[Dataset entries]
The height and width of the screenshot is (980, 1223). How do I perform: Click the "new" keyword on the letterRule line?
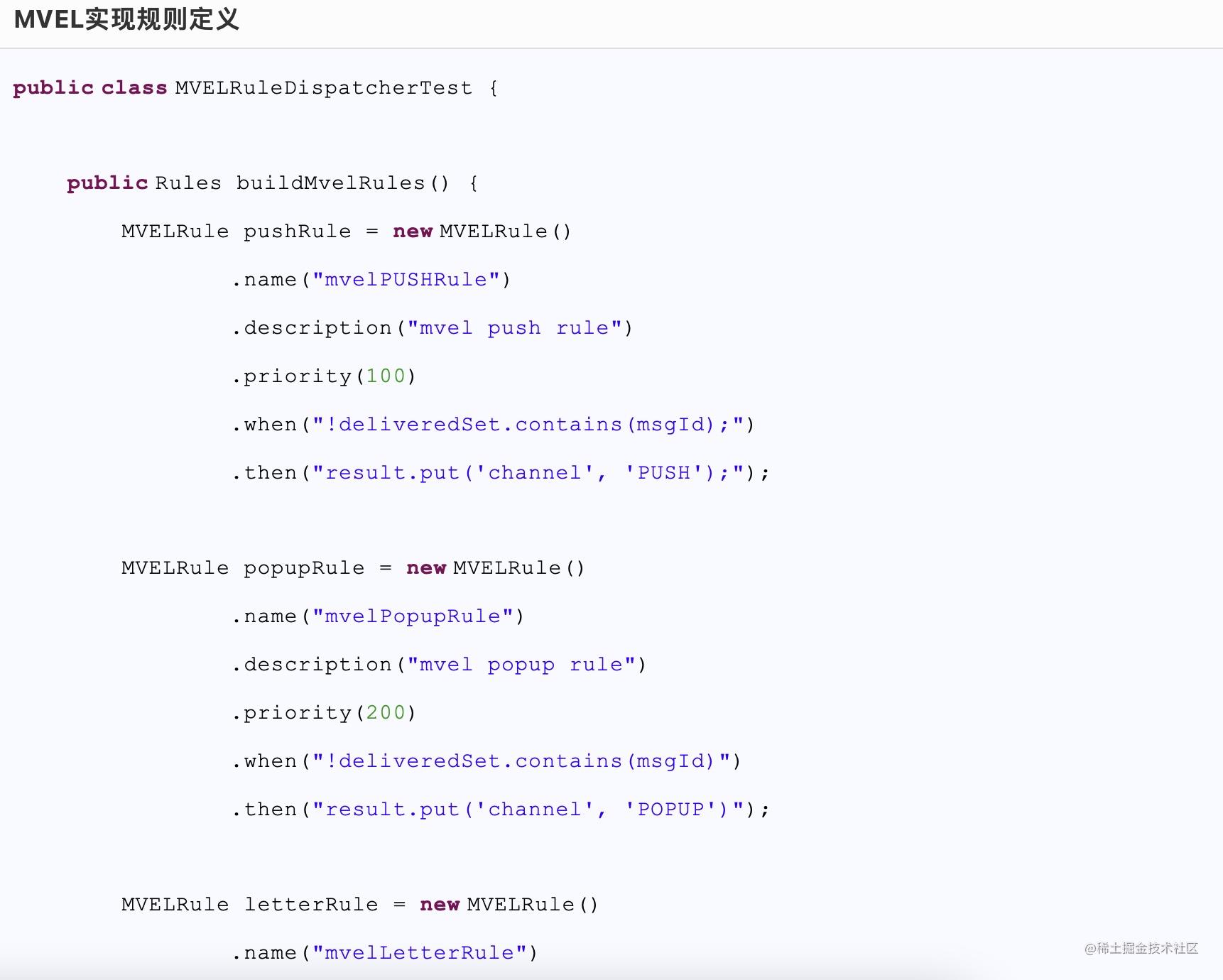(x=439, y=905)
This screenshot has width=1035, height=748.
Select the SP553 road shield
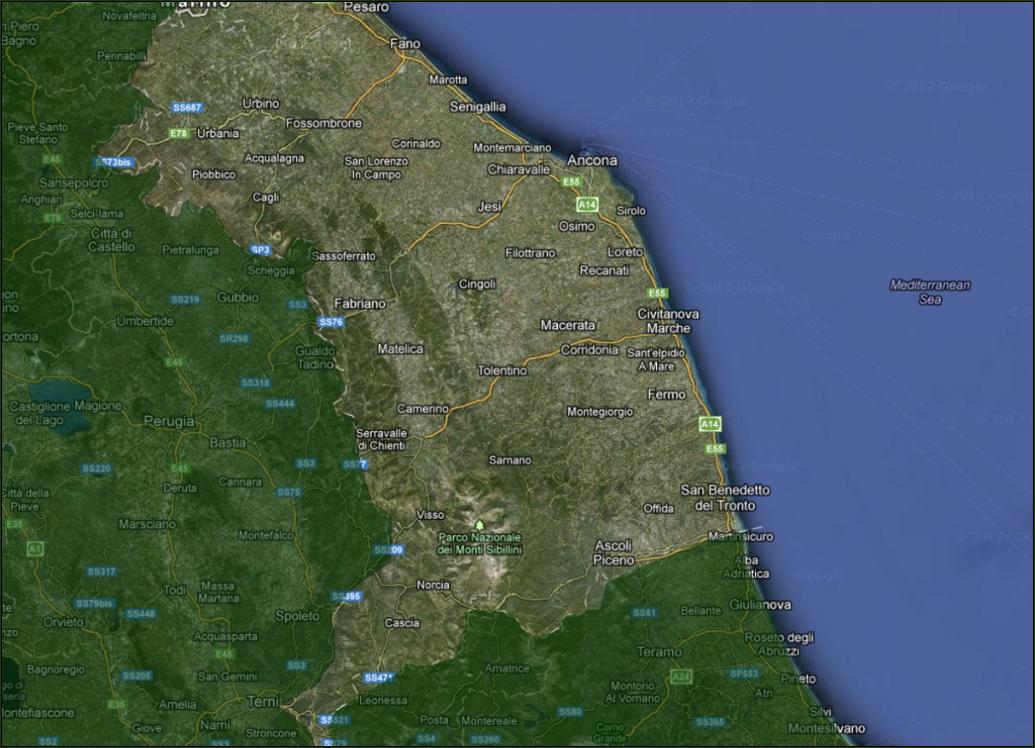point(744,674)
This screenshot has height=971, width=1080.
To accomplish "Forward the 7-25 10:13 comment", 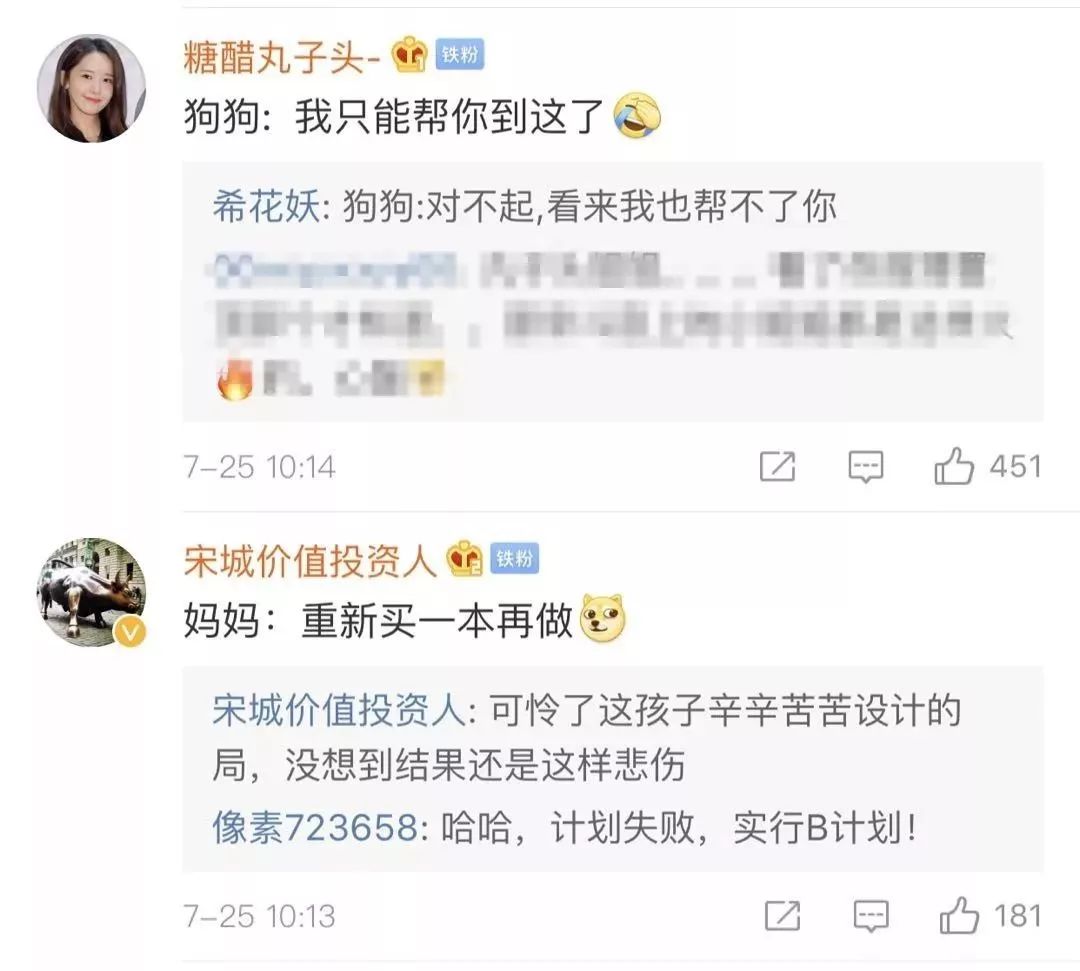I will (x=783, y=916).
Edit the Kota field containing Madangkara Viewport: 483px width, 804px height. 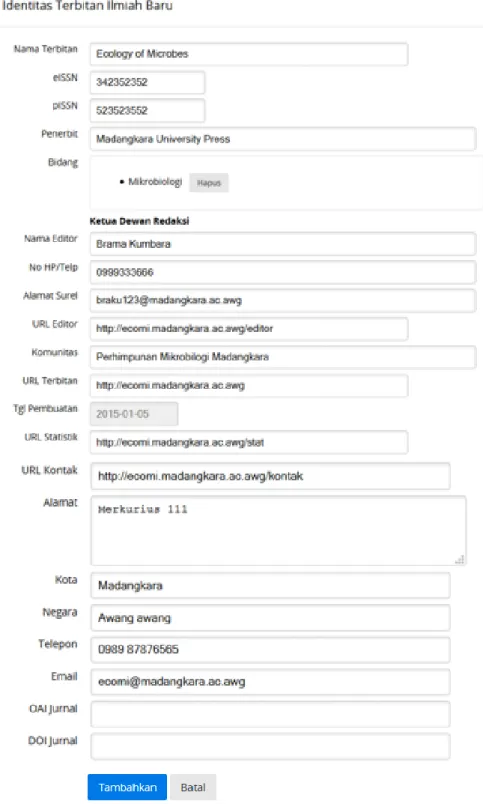point(271,585)
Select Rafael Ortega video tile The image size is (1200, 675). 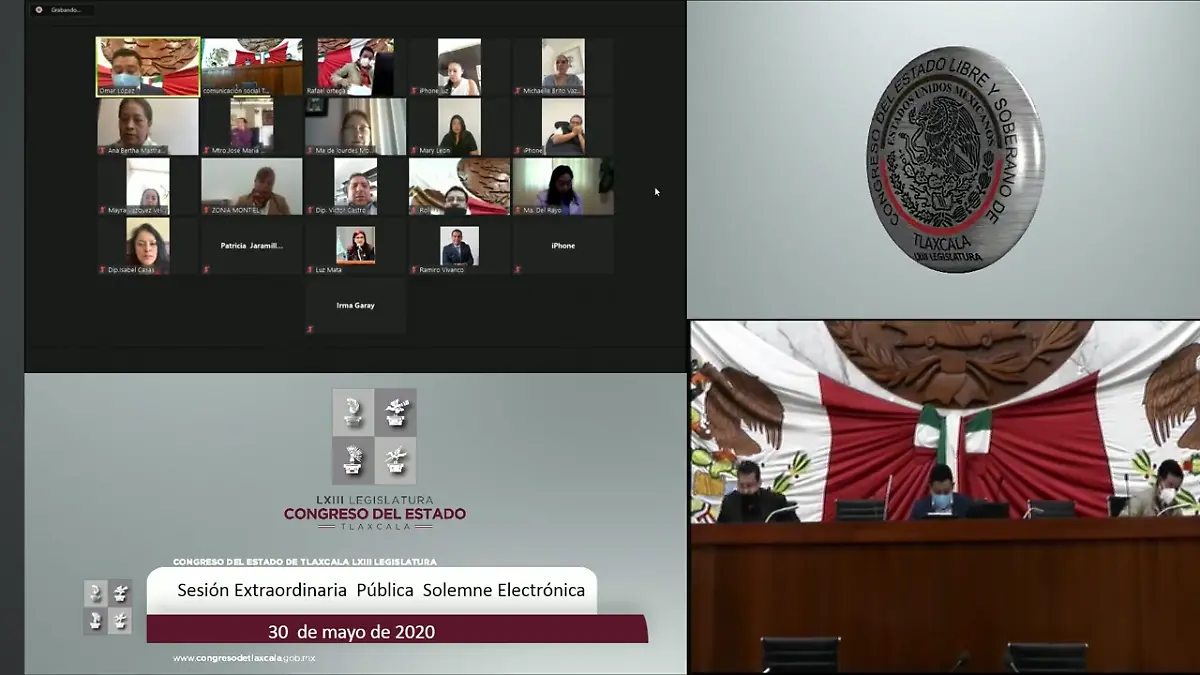355,66
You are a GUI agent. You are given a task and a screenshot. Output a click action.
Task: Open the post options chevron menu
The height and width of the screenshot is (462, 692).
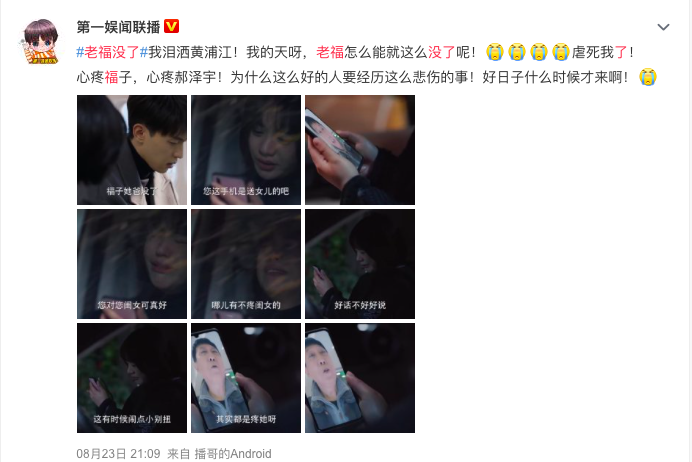coord(663,27)
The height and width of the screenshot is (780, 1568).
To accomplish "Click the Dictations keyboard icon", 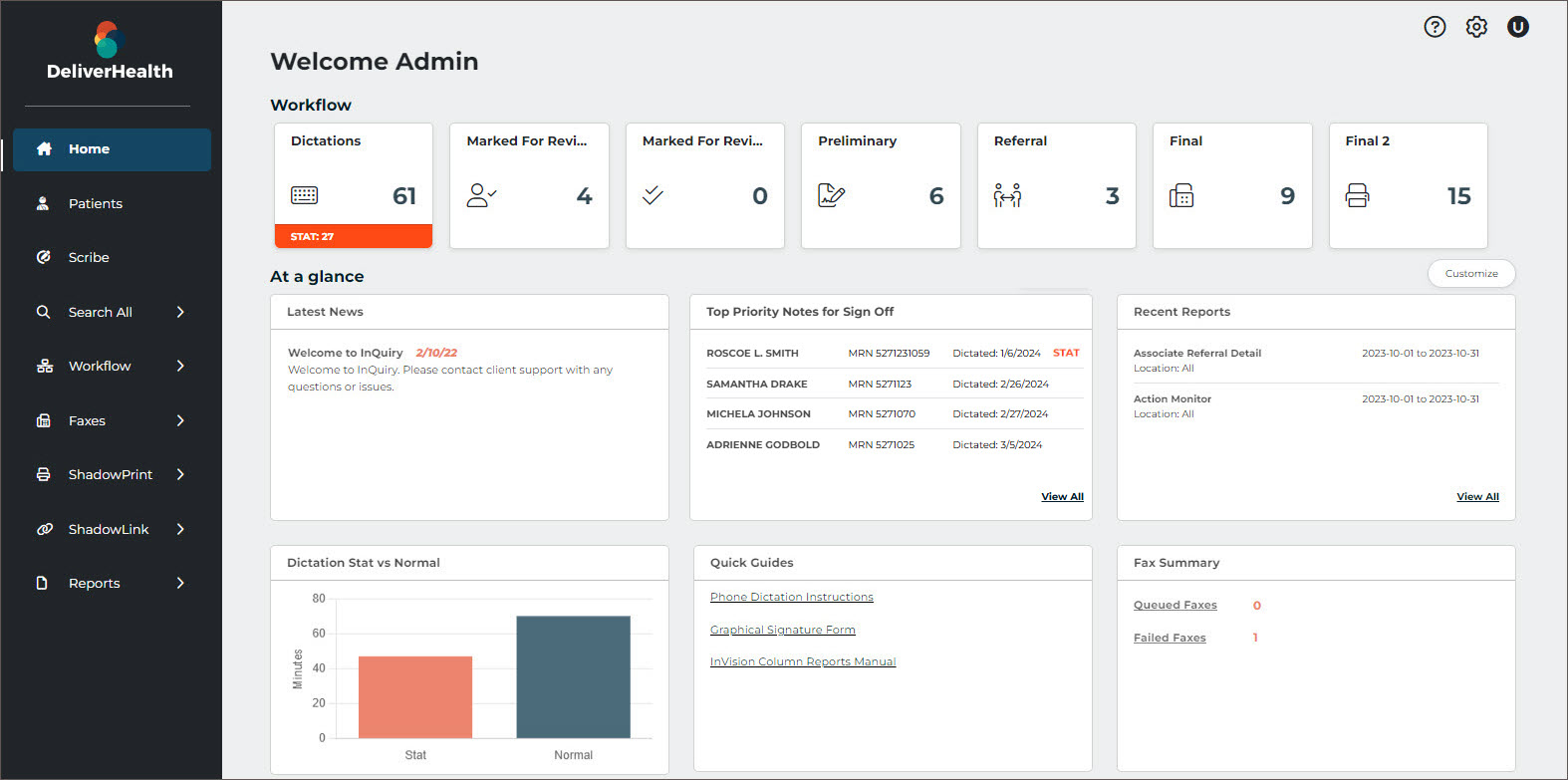I will 304,195.
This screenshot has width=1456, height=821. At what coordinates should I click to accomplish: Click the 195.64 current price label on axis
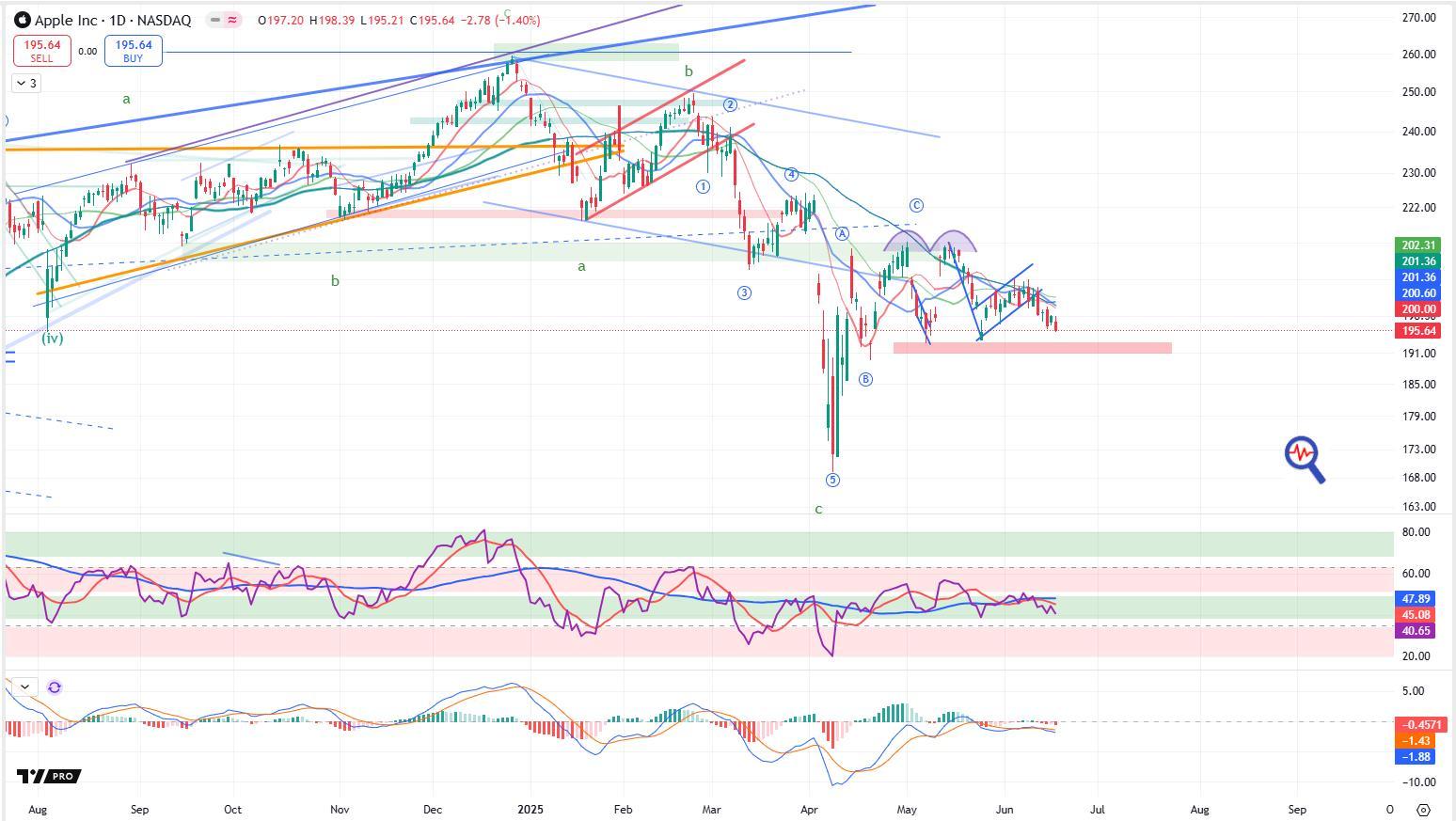tap(1419, 331)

## Your objective
What you give back should be exactly the lines from the top of the data above down to and including the line with "This screenshot has height=971, width=1080.", minus any pictures.

## Written solution
The height and width of the screenshot is (980, 1223). How do I perform: Click the "new" keyword on the letterRule line?
(x=439, y=905)
This screenshot has width=1035, height=748.
Select the SP553 road shield
point(744,674)
This screenshot has height=971, width=1080.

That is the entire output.